THROUGHPUT VS NUMBER
OF NODES AND MPL
Distributed DBMS are used both to
increase availability and performance. The performance should increase with
in-creasing number of nodes. We have simulated with 1, 2, 4, 10, 2 0 and 50
nodes, and for all of these node configurations with a MPL of 1, 5, 10, 100,
500 and 1000.
Here we assume that all nodes have an
equal amount of the data in the database, and the transaction load is balanced.
That means that on average the same number of transaction are started on each
node. We also assume that the probability of the data being accessed to be
located at the home node of the transaction to be 80%. If not on the home node,
it is located on a remote node, each node having the same probability. The network
model used in this simulation is a LAN.
The throughput increases with
increasing number of nodes for both timestamp ordering and two-phase
schedulers.
A more interesting result is that the
throughput for the TO scheduler is higher than 2PL scheduler. This was not
actually expected. In the comparison done with the centralized version of the
simulator, the 2PL scheduler performed better than the TO scheduler in most
cases. In a real implementation of a distributed scheduler it would have been
more likely to experience this result, because the 2PL has an overhead due to
the global deadlock detection. But in our implementation, the global deadlock
checking is done without any delay on the participating transactions.
For the TO scheduler, we note that the
curves for a MPL of 500 and MPL of 1000 are almost identical. We have here
reached a limit for maximal throughput in the system with the available
resources, where the main bottleneck is the disks.
For the 2PL scheduler, we reach the
maximal throughput for a much lower load. The figure shows that we get the
maximal throughput near 100 active transactions.
For 500 and 1000 active transactions,
the throughput is much lower. With only one transaction in the system, the
throughput is expected to decrease when we add several nodes. This can be verified by examining the
figures. When we only have one active transaction, the line makes a dip when we
introduce more than one node in the network. The reason is that some of the
data accessed have to go through the network.

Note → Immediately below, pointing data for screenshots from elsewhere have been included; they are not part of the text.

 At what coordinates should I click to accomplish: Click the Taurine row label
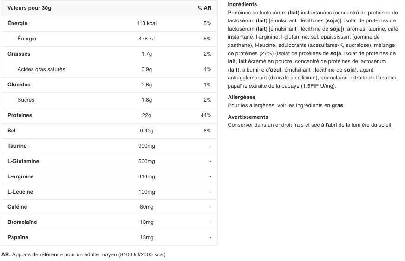[17, 146]
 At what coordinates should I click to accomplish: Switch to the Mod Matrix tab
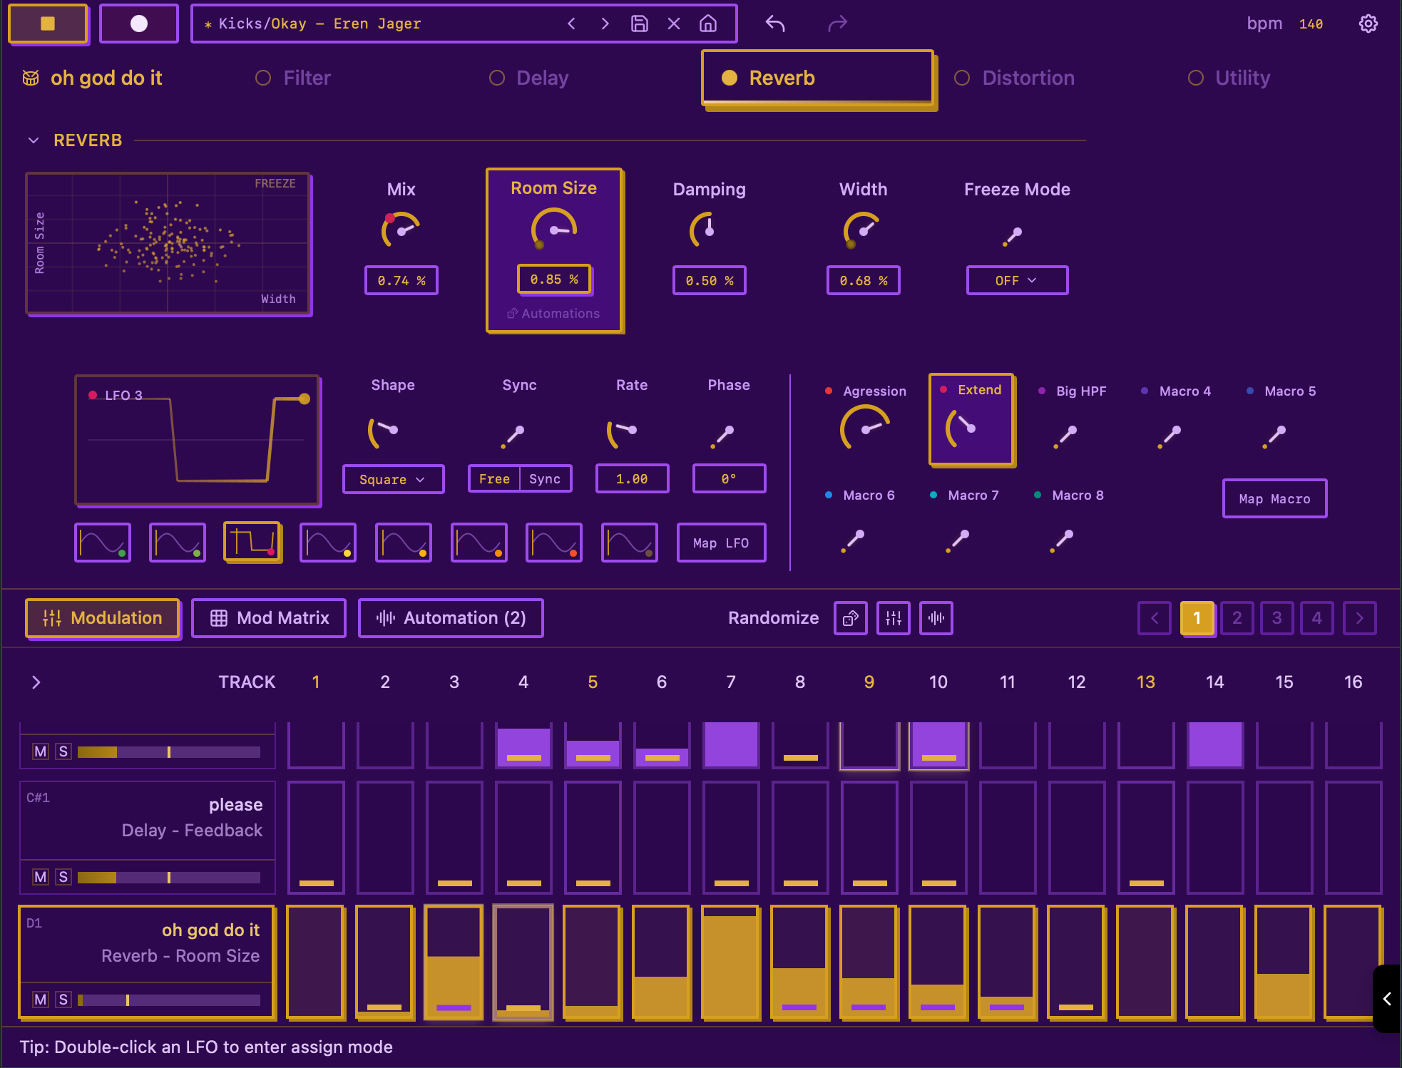point(269,618)
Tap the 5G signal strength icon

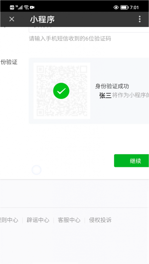[19, 7]
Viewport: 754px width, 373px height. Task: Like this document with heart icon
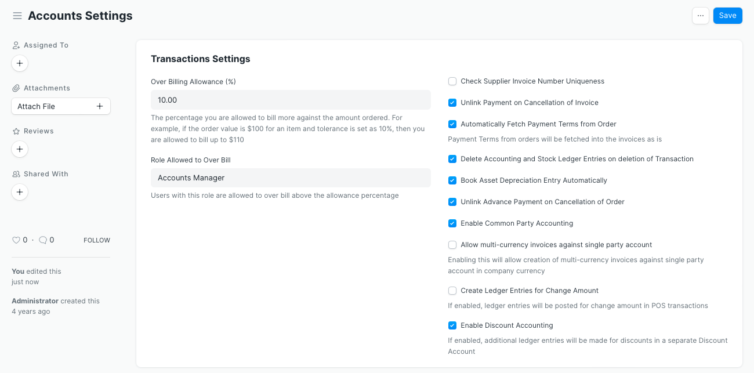tap(16, 240)
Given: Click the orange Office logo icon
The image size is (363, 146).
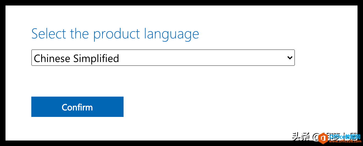Looking at the screenshot, I should tap(323, 138).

Another comment we want to make to
these figures, is that with more nodes, and a network with high capacity
between them, the databases get a very good increase in performance compared to
a centralized database. The main reason is higher disk bandwidth because of
more disks. This, of course, requires that data are evenly accessed and that
most accesses go to the local disk without going through the network. Given
these characteristics, it seems like a distributed database consisting of
rather inexpensive nodes based on off-the-shelf technology very well can
compete with more expensive parallel database machines.
Response
Times
I present the response times
for the two schedulers. The results are taken from the same simulations as
those presented in the previous subsection. We have only used the short
transactions when making these curves. The reason is that it is usually the
small transactions that have the most stringent requirements regarding the
response time.
If we compare the two figures we reach
the same conclusion as in the previous subsection: The TO scheduler performs
better than the 2PL scheduler for short transactions.
We are now able to answer the question why the TO has higher throughput than
the 2PL scheduler. The length of a transaction influence very much on the abort
probabilities. For short transactions, the abort probability is rather small.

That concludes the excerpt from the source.